By Georgina Barrick, ADvTECH Resourcing
I recently came across a blog post called “Fear Cultures: Do Scared People Innovate?”, which spoke to business leaders about creating workplaces that enable all staff members to feel like they can participate in discussion and innovation without fear of “rocking the boat”.
The writer said: “We come across many clients and participants who have ideas that would revolutionise their business – were it not for the fact that they are simply too scared to change the status quo or put their head above the parapet and experiment with new things. It seems to be common practice for senior leaders to speak openly about encouraging innovation and supporting people who make mistakes, yet when it comes to their behaviours and actions there is all too often a mismatch. Beholden to their shareholders and markets, these leaders inadvertently create a ‘top down fear culture’.”

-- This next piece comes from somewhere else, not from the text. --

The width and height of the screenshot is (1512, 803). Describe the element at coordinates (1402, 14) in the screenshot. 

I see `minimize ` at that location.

As times get tougher and more volatile – both locally and offshore – the temptation, at an individual level as well as an organisational level is often to just keep your head down and play it safe. No one wants to rock to the boat or challenge the status quo even if it means continuing doing things in ways that could be improved upon for a better result.

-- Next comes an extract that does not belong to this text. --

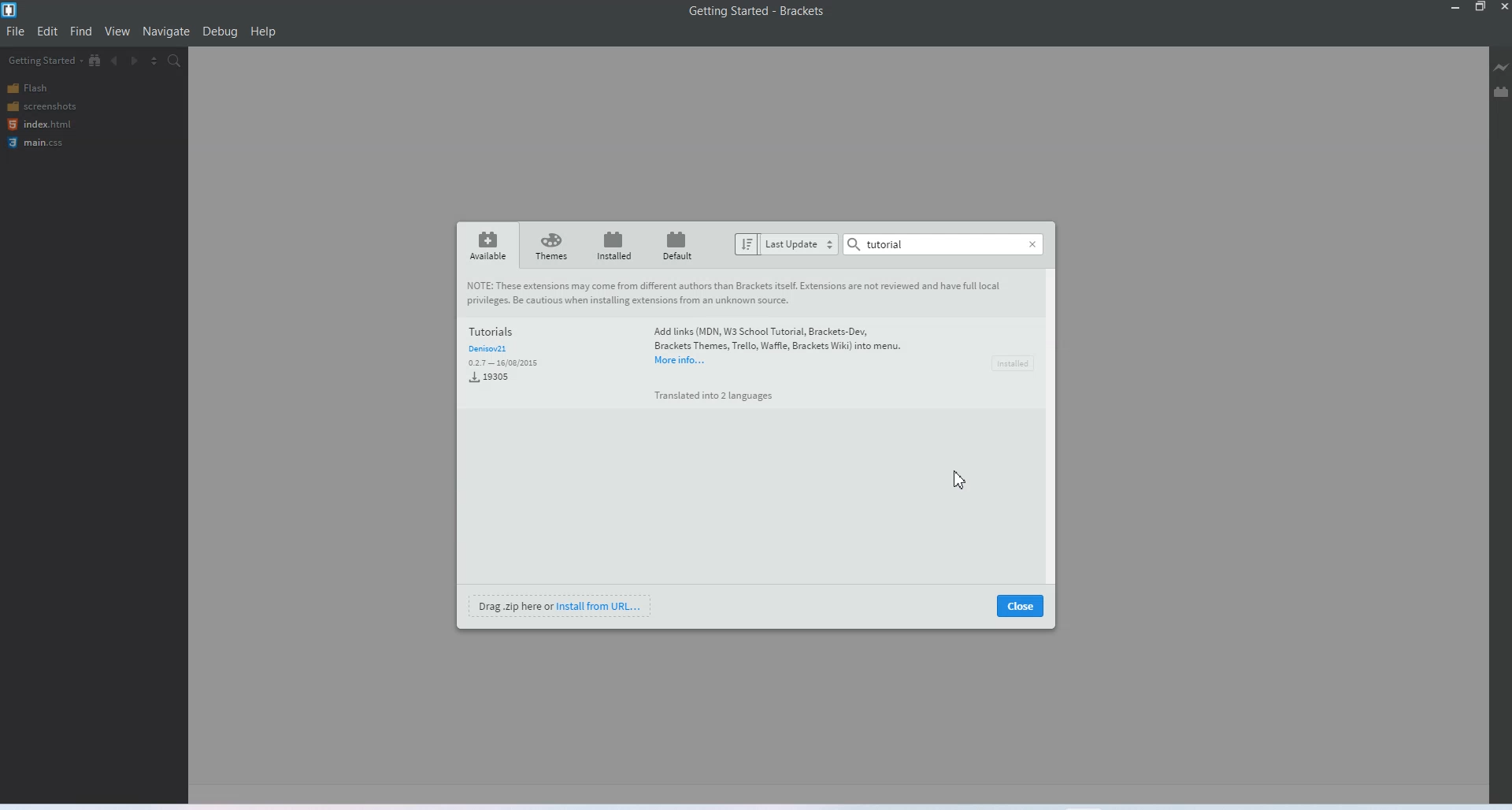  Describe the element at coordinates (1012, 363) in the screenshot. I see `Installed` at that location.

Here’s the gist of it: Scared people don’t innovate. They don’t fully participate. They eventually just do the job they’re tasked with doing and can’t wait to get home in the evenings. In fear based cultures, employees may deliver on objectives not because they are passionate about them but because if they don’t they are afraid of the consequences – this constrains creativity and collaboration.
We’re hearing more and more about “disruption” being the key to business success, with companies like Uber, Amazon and AirBnB changing how services work. Uber has no cars of its own; Amazon has only recently opened a brick and mortar store; and AirBnB encourages “citizen travel agents” and accommodation renters. And all are thriving.
So, what if you encouraged everyone in your company to speak up, make mistakes, talk about innovation – no matter what position they hold now? What if you raised the level of consciousness among your staff member, to create a place where everyone is “vibrating” at a higher level than they did before?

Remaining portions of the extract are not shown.